Data shown below:

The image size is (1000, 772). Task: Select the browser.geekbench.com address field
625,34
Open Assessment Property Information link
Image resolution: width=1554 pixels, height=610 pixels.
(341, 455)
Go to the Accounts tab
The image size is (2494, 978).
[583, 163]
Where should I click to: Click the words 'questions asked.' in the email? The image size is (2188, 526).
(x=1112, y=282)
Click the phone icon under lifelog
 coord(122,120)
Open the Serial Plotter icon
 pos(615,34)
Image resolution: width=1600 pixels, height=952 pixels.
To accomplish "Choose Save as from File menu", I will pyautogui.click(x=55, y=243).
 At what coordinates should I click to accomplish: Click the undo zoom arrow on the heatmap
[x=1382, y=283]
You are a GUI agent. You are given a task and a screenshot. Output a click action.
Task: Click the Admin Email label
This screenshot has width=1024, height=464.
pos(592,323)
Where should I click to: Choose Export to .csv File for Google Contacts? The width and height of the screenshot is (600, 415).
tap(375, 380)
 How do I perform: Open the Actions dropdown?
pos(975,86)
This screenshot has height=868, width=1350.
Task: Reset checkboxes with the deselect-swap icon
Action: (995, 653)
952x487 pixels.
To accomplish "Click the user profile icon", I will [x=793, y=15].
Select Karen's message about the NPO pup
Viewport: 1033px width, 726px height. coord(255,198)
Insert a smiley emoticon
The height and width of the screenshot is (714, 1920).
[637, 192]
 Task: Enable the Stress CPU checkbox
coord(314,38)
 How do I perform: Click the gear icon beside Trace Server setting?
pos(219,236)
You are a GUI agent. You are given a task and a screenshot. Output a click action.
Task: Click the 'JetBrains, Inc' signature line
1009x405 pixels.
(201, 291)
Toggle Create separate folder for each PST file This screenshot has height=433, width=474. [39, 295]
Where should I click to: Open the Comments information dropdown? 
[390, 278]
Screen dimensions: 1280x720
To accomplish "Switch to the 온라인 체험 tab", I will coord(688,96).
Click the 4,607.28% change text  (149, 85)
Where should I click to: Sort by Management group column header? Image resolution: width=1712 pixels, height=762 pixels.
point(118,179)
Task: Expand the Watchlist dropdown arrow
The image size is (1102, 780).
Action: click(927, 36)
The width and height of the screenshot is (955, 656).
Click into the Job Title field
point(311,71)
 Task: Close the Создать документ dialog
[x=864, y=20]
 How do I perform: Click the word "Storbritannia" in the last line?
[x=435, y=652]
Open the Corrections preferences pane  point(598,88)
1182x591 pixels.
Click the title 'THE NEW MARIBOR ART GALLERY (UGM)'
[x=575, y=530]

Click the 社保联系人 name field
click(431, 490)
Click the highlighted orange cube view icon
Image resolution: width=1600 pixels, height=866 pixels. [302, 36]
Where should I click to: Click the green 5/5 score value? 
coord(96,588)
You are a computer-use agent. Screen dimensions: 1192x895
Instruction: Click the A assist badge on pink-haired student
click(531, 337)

End of Data shown.

- The task -
From the top of the material above, print every line exactly, ending with the line that holds "Image resolution: width=1600 pixels, height=952".

- Solution to the exercise -
The image size is (1000, 772). Task: Select the browser.geekbench.com address field
625,34
Open Assessment Property Information link
Image resolution: width=1554 pixels, height=610 pixels.
(341, 455)
Go to the Accounts tab
The image size is (2494, 978).
[583, 163]
Where should I click to: Click the words 'questions asked.' in the email? The image size is (2188, 526).
(x=1112, y=282)
Click the phone icon under lifelog
 coord(122,120)
Open the Serial Plotter icon
 pos(615,34)
Image resolution: width=1600 pixels, height=952 pixels.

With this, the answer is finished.